• _Goal of the exercise_:
Below are the records; retype them exactly and omit each picture.
START Material supplied
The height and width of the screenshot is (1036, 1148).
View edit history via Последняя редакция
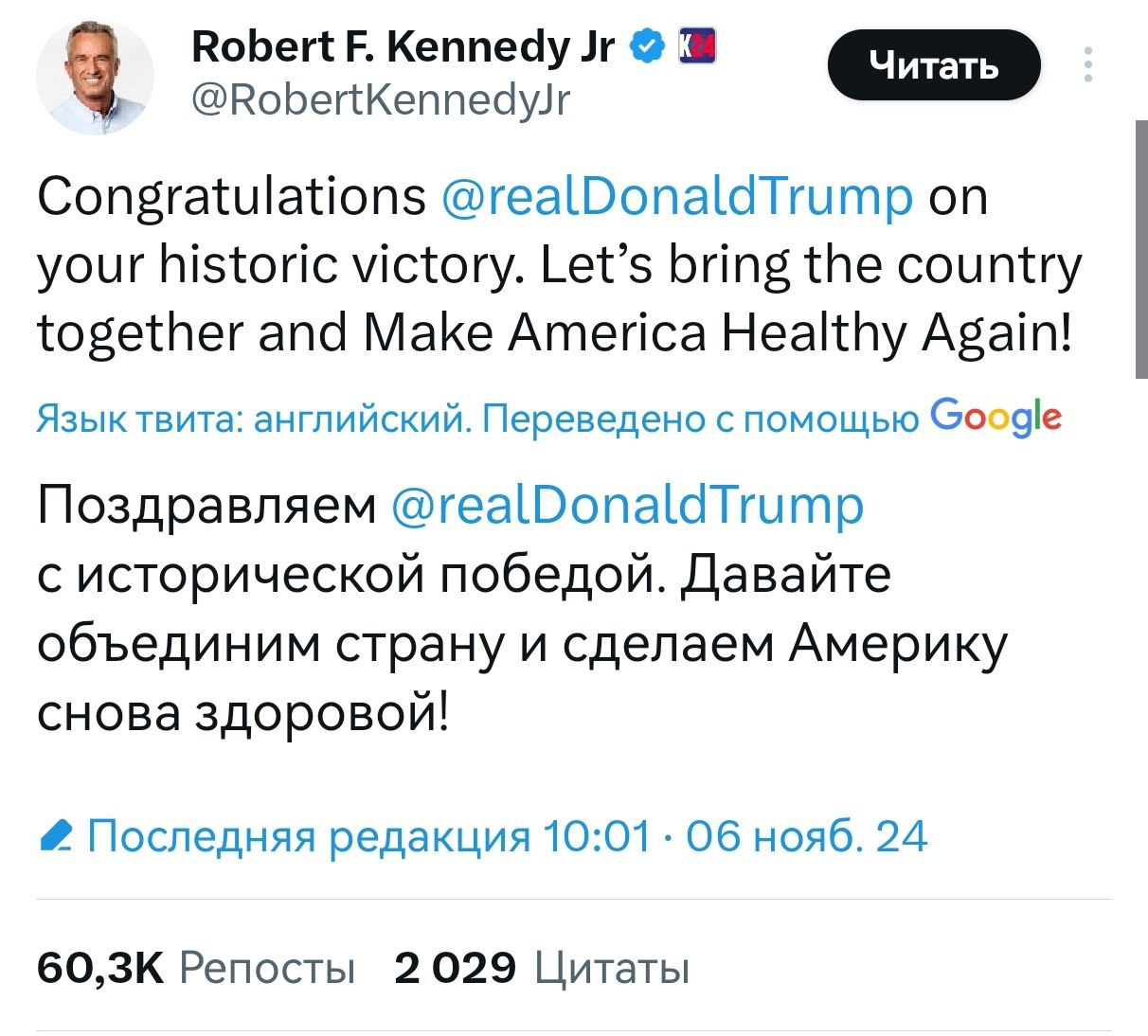tap(308, 837)
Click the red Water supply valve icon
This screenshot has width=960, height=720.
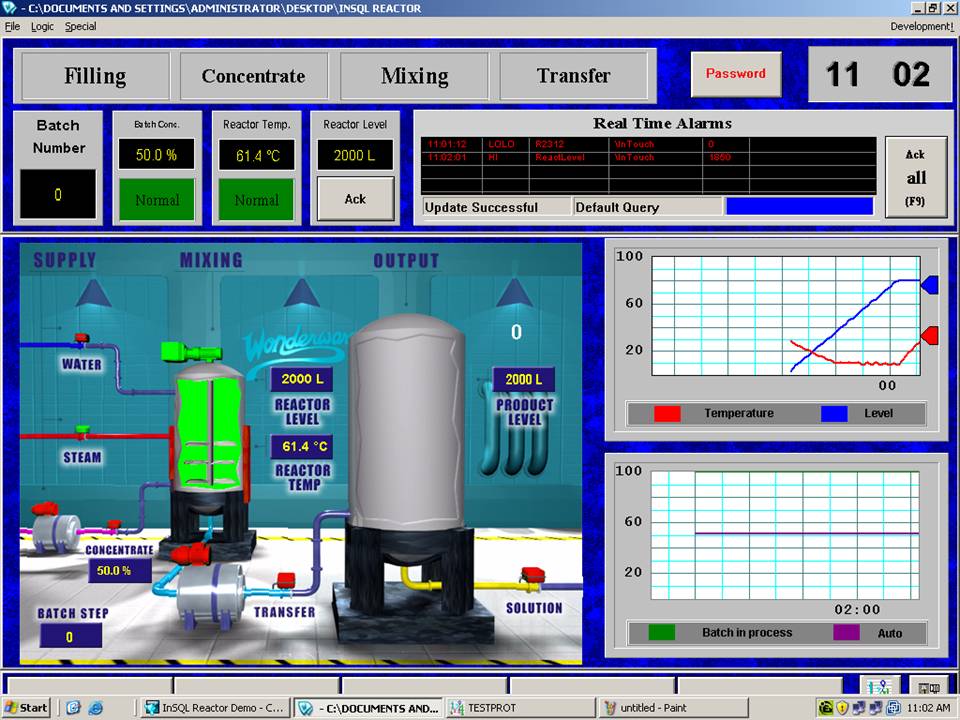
END Material supplied
• _Result of this task_:
The height and width of the screenshot is (1036, 1148).
View edit history via Последняя редакция
tap(308, 837)
Click the red Water supply valve icon
This screenshot has width=960, height=720.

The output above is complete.